Passage to read:
Suttree: Analysis of Major Characters

Author: Cormac McCarthy

First published: 1979

Genre: Novel

Locale: Knoxville, Tennessee, and the surrounding area

Plot: Impressionistic realism

Time: 1951–1955

Cornelius Suttree, called Buddy by his family, Sut by his friends, and Youngblood by Abednego Jones. He is an intelligent and well-educated man of approximately thirty who, for reasons never explicitly divulged, has left his wife and child and gone to live in a houseboat moored to the banks of the Tennessee River. Born with a dead identical twin, Suttree suffers from a sort of double vision: He lives half in this world and half in the next, and he views each from the perspective of the other. He makes a meager living by fishing and spends the rest of his time either taking care of or getting drunk with an assortment of mostly homeless and alcoholic outcasts who are his friends. In the course of his disjointed but thematically coherent adventures, Suttree undergoes a series of encounters with the dead and with death, from the floating corpse that opens the novel to the corpse in his bed that closes it. Not only do many of Suttree's friends die (through violence, neglect, or disaster), but Suttree himself is hospitalized three times in the novel as well, twice as a result of barroom brawls and once for an advanced and untreated case of tuberculosis. Suttree makes three excursions from Knoxville. The first is to attend the funeral of his son; the second is into the Smoky Mountains, where he wanders without food or shelter for more than a month in an effort to lay his demons to rest; and the third is to the French Broads of the Tennessee River, with Reese, in an ill-fated attempt to make money by gathering mussel shells and freshwater pearls. At the end of the novel, most of his friends are dead or gone, and his already tenuous ties to the material world are loosened still further by his lengthy and near-fatal illness. He leaves McAnally Flats one step ahead of the death that hounds him.

Gene Harrogate, also called the City Mouse, who meets Suttree in the workhouse, to which he has been sent for the unusual crime of melon-mounting. Harrogate is a misfit even among misfits and serves as Suttree's comic twin; his hare-brained get-rich-quick schemes provide some of the novel's lighter moments.

Extracted material:
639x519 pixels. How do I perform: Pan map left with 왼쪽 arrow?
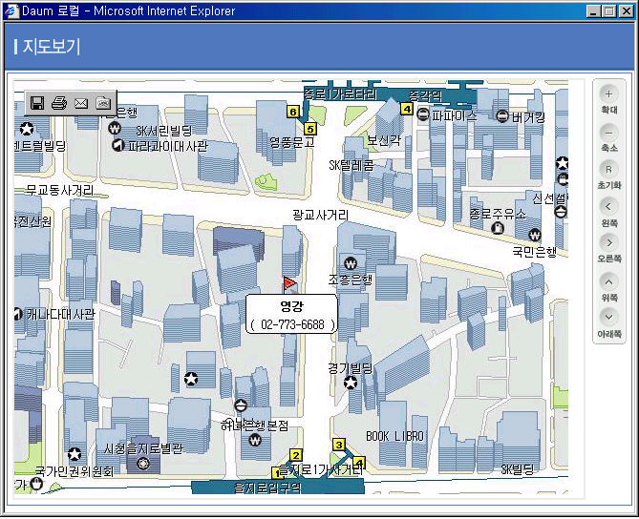609,206

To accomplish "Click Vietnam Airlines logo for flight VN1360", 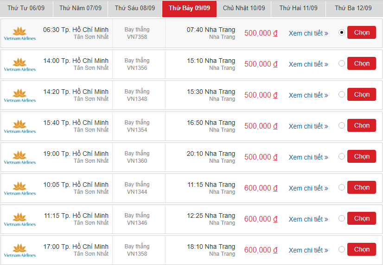I will pyautogui.click(x=20, y=157).
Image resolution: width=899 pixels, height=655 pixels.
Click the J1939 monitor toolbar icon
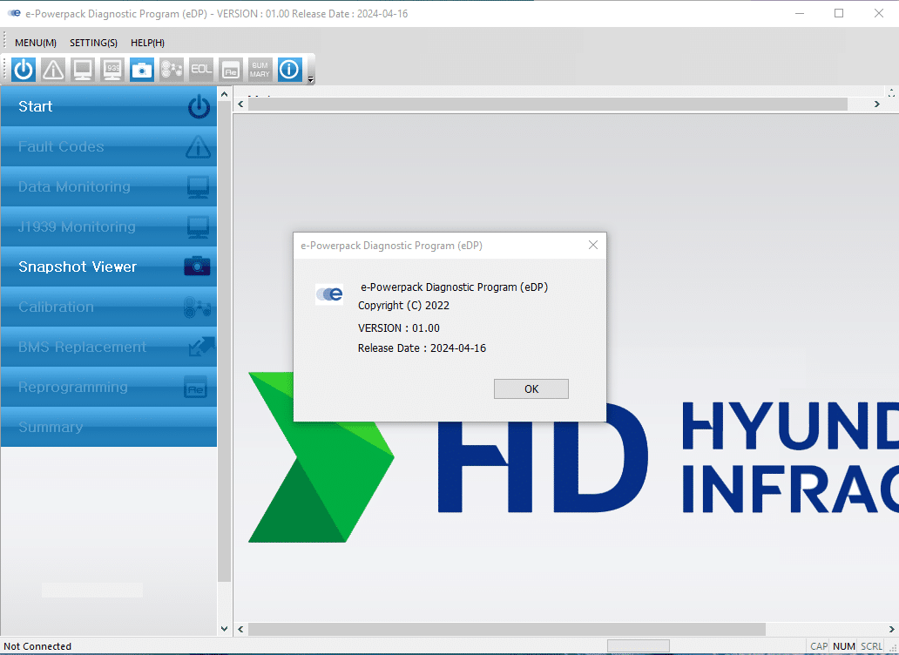(x=112, y=70)
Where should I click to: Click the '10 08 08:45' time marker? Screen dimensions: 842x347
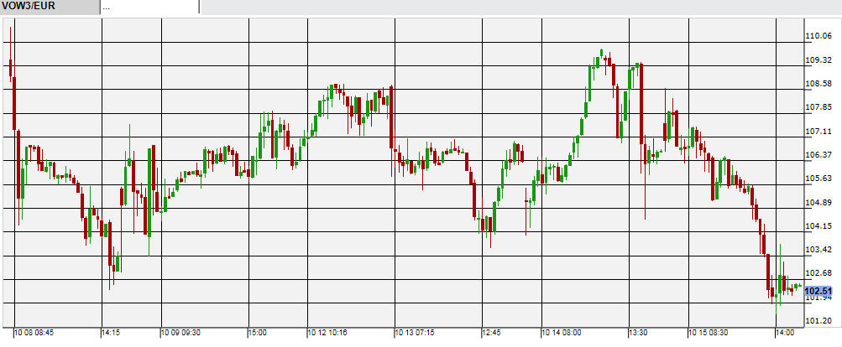[x=34, y=333]
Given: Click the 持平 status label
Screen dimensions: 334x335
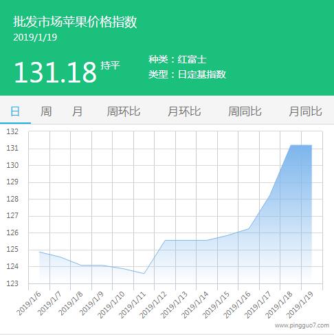Looking at the screenshot, I should (x=110, y=65).
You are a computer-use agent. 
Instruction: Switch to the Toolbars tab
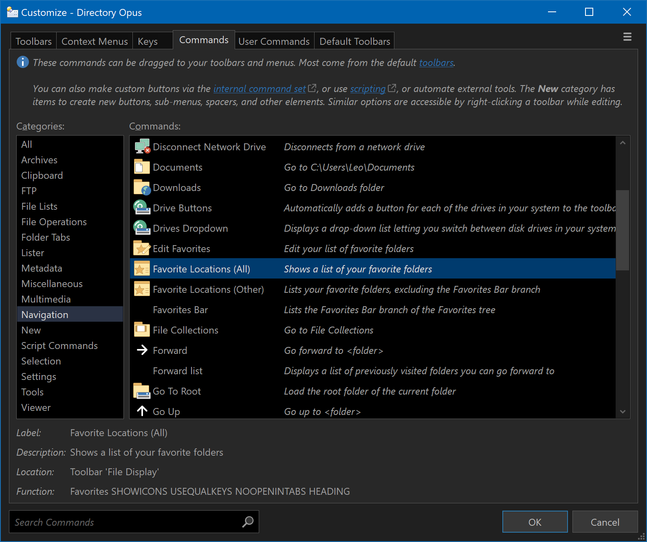pyautogui.click(x=33, y=42)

Directions:
1. From the Suttree character analysis, copy word for word the stretch from "Gene Harrogate, also" through "novel's lighter moments.".
2. In the Suttree character analysis, list every name other than Cornelius Suttree that the main character is called, along with who uses each one.

Answers to the tasks:
1.
Gene Harrogate, also called the City Mouse, who meets Suttree in the workhouse, to which he has been sent for the unusual crime of melon-mounting. Harrogate is a misfit even among misfits and serves as Suttree's comic twin; his hare-brained get-rich-quick schemes provide some of the novel's lighter moments.

2.
- Buddy, used by his family
- Sut, used by his friends
- Youngblood, used by Abednego Jones